De Barcelona a Valencia, de Madrid a Málaga, hay paradas que justifican un vuelo: La Boquería, San Miguel, Central y Atarazanas. Pero también encantan los mercados de barrio donde un bocadillo de calamares, una empanada gallega o un quesillo canario transforman el desayuno en aventura afectuosa.
Entre un cortado espumoso y un pincho de tortilla bien jugosa, la mañana cobra rumbo. Siéntese junto a los trabajadores del puesto, pida media ración para compartir y anote recomendaciones vecinales; a menudo esconden atajos culinarios que no aparecen en ningún mapa turístico.
Una tarde de levante, la barra de madera crujía en Cádiz. Un señor nos animó a pedir tortillitas de camarones “tan finas que vuelan”. Llegaron doradas, crujientes, con limón tímido.
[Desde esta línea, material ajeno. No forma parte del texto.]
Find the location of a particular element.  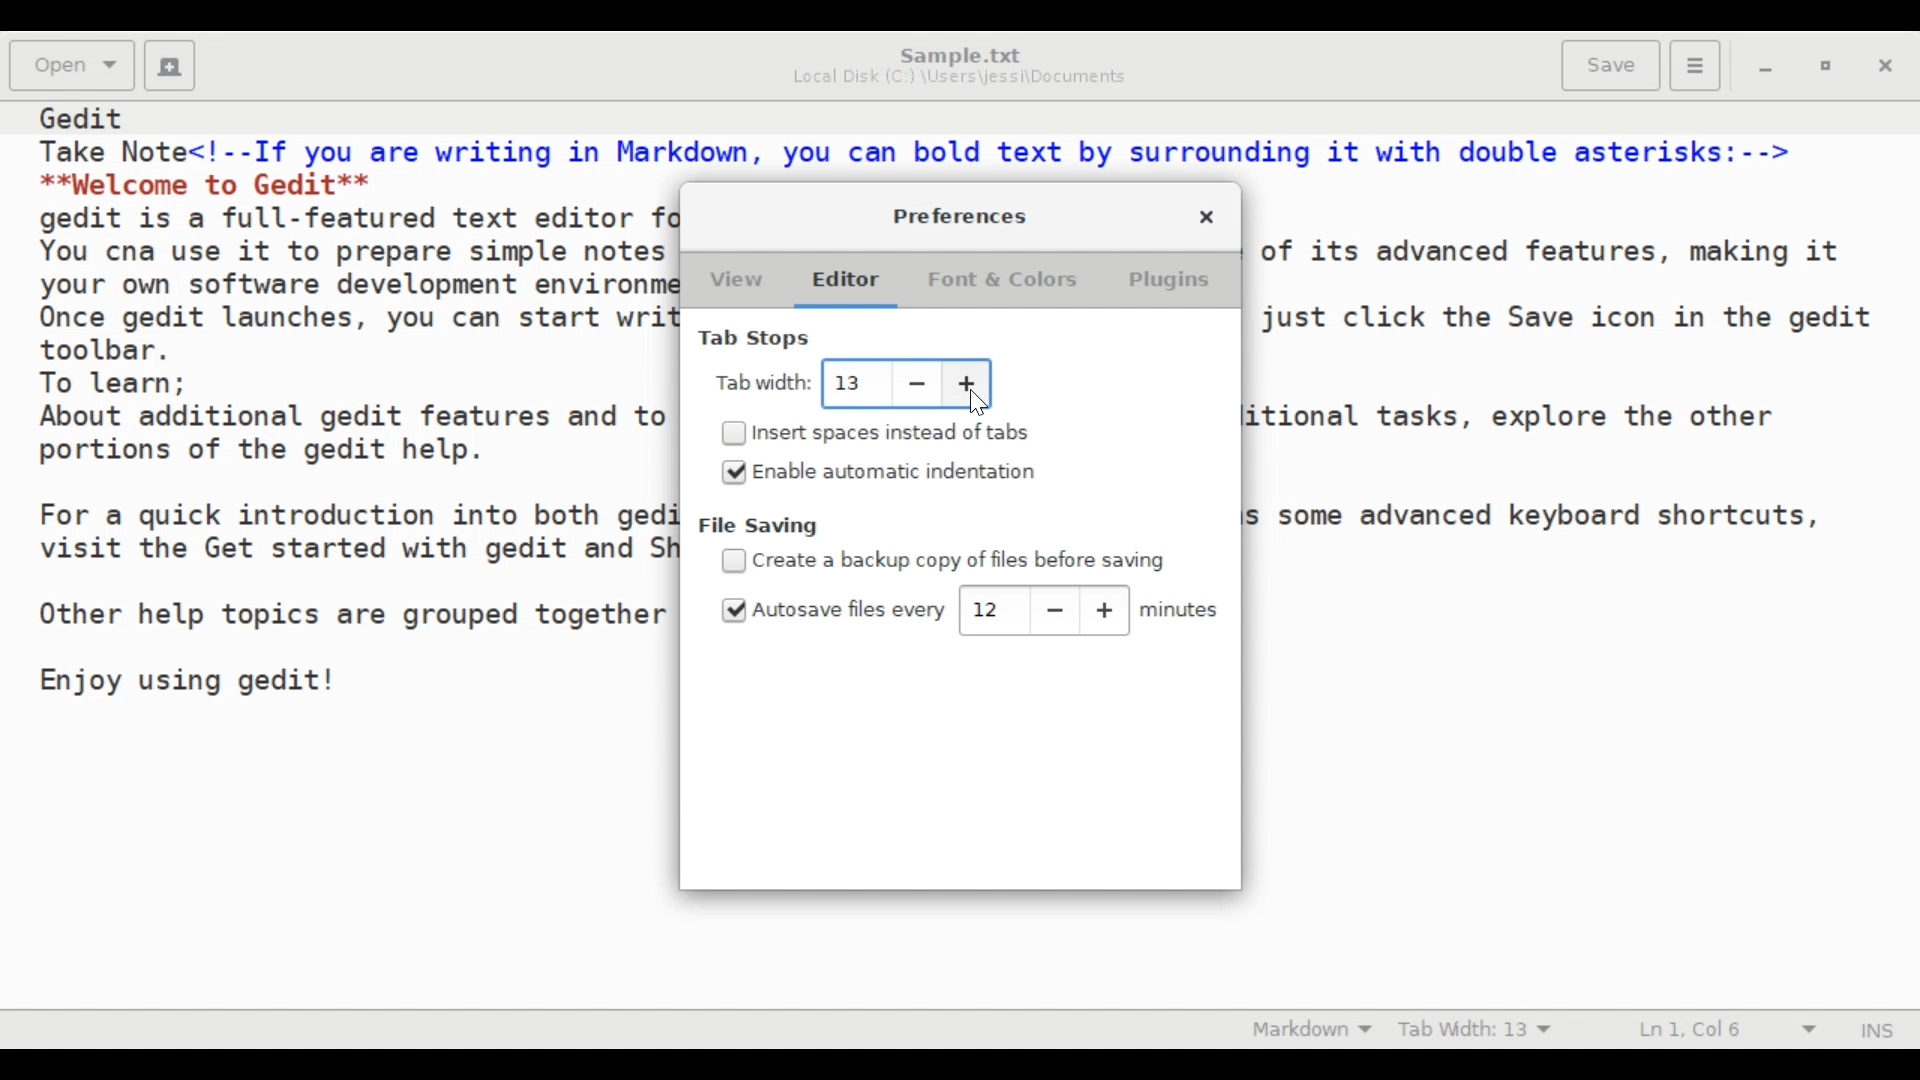

Tab Stops is located at coordinates (752, 339).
Al morder, el mar habló bajito; decidimos quedarnos otra ronda, como quien escucha un cuento.
Una tarde de levante, la barra de madera crujía en Cádiz. Un señor nos animó a pedir tortillitas de camarones “tan finas que vuelan”. Llegaron doradas, crujientes, con limón tímido. Al morder, el mar habló bajito; decidimos quedarnos otra ronda, como quien escucha un cuento.
Una tarde de levante, la barra de madera crujía en Cádiz. Un señor nos animó a pedir tortillitas de camarones “tan finas que vuelan”. Llegaron doradas, crujientes, con limón tímido. Al morder, el mar habló bajito; decidimos quedarnos otra ronda, como quien escucha un cuento.